▸ **WRITTEN TASK A**: In the text on Shinzo Abe's early political career, in what year did Abe win the Diet seat his father had held?
▸ **WRITTEN TASK B**: Decide whether each statement agrees with the text on Shinzo Abe's early political career: (i) Abe left a job at Kobe Steel to work for his father. (ii) Abe served as his father's executive assistant at the Ministry of Finance. (iii) Koizumi made Abe Chief Cabinet Secretary in 2005.
▸ **WRITTEN TASK C**: Write the next part of the text on Shinzo Abe's early political career, picking up after its last sentence.

Shinzo Abe's own political career got started in 1982, when his father suddenly ordered him to quit his job at Kobe Steel and become his executive assistant at the Ministry for Foreign Affairs. In 1993 Abe was elected, in typical LDP fashion, to the same Diet seat his father had held until his death two years earlier. It soon became clear that Abe would become Prime Minister one day, and this became an absolute certainty in 2005 when Koizumi appointed him Chief Cabinet Secretary, after he had been the Deputy Chief Cabinet secretary since the Mori administration.

▸ **SUPPLIED DATA**:
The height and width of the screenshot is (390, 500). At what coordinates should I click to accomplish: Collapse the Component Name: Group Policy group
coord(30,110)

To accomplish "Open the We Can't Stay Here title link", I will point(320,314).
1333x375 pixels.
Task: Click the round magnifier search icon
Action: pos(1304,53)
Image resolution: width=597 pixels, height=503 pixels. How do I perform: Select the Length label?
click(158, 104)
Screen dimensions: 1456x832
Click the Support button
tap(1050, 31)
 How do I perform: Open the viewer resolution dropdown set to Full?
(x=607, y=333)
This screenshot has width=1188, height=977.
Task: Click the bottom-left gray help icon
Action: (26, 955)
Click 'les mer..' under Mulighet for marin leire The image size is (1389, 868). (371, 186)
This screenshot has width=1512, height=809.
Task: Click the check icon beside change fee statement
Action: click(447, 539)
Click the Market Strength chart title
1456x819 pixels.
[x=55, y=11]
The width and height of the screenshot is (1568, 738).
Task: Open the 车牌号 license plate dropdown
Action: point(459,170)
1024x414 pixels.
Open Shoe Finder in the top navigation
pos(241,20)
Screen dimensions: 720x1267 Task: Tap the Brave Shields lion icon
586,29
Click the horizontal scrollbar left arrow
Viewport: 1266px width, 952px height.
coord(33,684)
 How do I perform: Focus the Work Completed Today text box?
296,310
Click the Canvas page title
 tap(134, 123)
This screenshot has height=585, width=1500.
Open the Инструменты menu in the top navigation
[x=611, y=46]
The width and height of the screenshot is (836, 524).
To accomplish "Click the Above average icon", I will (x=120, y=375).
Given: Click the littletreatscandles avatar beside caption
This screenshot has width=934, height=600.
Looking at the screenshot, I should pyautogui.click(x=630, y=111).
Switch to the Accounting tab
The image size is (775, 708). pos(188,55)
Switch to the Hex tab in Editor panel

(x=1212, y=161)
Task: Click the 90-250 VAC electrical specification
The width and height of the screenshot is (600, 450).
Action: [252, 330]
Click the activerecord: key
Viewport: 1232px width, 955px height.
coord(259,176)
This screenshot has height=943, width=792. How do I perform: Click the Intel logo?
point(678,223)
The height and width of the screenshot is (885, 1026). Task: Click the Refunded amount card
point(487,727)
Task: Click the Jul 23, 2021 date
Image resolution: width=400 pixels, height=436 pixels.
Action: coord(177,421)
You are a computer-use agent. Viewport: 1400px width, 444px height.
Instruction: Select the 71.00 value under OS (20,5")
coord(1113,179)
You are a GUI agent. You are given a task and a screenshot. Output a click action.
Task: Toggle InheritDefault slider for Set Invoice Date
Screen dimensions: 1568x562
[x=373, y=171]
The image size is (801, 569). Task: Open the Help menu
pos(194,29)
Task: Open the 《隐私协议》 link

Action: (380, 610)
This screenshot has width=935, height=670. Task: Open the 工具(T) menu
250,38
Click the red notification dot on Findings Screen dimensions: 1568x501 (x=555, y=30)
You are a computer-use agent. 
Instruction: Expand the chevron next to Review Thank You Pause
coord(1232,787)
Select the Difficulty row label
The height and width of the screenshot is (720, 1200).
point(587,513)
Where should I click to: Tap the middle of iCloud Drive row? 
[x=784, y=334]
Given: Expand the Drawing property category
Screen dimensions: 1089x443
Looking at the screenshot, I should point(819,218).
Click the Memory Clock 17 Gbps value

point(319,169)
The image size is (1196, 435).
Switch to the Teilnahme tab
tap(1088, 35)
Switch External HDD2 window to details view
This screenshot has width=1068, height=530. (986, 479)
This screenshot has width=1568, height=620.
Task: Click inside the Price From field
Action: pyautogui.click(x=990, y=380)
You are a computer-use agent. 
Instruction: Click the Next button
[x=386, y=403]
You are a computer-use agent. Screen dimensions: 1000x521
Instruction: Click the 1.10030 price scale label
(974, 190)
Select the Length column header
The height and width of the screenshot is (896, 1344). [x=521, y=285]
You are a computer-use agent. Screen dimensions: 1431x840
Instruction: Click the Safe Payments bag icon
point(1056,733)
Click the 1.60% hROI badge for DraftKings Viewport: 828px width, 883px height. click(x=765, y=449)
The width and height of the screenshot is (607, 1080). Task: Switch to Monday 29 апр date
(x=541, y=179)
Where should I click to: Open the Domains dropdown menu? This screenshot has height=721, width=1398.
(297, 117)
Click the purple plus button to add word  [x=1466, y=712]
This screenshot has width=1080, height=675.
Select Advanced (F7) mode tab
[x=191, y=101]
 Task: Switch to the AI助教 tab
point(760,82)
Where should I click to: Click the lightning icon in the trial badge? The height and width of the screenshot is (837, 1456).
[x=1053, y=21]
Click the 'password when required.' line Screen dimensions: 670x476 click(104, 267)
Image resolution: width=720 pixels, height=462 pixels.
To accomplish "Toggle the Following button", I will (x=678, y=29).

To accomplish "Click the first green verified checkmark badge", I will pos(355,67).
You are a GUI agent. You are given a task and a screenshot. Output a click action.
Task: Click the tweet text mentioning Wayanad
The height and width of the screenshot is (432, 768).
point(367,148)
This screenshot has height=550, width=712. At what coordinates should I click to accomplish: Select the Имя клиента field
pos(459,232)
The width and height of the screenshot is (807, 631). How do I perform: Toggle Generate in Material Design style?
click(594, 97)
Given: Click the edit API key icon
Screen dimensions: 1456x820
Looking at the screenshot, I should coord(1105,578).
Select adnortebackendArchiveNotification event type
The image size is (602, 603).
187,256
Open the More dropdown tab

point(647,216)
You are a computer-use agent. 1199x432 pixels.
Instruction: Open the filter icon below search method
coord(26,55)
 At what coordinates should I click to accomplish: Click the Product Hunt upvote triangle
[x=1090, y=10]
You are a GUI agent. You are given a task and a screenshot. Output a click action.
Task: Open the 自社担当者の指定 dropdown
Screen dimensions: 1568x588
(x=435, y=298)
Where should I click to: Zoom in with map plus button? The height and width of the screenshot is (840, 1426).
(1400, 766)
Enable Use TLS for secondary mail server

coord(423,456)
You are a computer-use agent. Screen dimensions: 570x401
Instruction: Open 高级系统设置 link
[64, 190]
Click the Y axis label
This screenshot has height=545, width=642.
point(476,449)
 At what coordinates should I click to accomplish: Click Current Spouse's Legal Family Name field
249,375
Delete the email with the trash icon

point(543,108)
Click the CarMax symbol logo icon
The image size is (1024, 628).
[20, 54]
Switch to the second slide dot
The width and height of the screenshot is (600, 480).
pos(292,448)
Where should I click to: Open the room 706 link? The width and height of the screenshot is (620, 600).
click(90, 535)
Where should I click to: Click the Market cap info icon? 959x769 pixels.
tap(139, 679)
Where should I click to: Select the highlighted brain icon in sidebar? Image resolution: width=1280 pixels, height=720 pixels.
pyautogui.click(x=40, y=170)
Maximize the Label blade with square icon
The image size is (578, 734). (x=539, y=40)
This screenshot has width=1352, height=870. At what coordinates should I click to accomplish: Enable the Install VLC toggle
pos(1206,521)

▸ **REPLY A**: 1993

▸ **REPLY B**:
(i) Yes: "his father suddenly ordered him to quit his job at Kobe Steel and become his executive assistant"
(ii) No: "become his executive assistant at the Ministry for Foreign Affairs"
(iii) Yes: "in 2005 when Koizumi appointed him Chief Cabinet Secretary"

▸ **REPLY C**:
Koizumi helped Abe tremendously by appointing him to head the negotiations with North Korea to return Japanese citizens abducted in the late seventies and early eighties, along with their families. Being at the centre of this highly publicized issue, which has become the cause celebre of the rightwing in Japan, has brought Abe great public recognition. He has pointed to his own hard-line stance towards negotiations with North Korea as an example of how he is a 'fighting politician.' In his book Utsukushii kuni he (Towards a Beautiful Country), published in July, he defines this term as a politician who 'will act without fear of criticism if it is for the good of the nation and its people.' Abe points to the abduction issue as an example of his fighting skills, suggesting that it took great courage on his part to lead this struggle: 'Many Diet members told me that I had their support, but only a few of them actually took action with me. It's a shame that there were so few ‘fighting politicians,' but that's always the way it is in any era.' Here Abe is laying it on a bit thick, as if it took great courage to latch on to an issue that already had strong public support and media backing.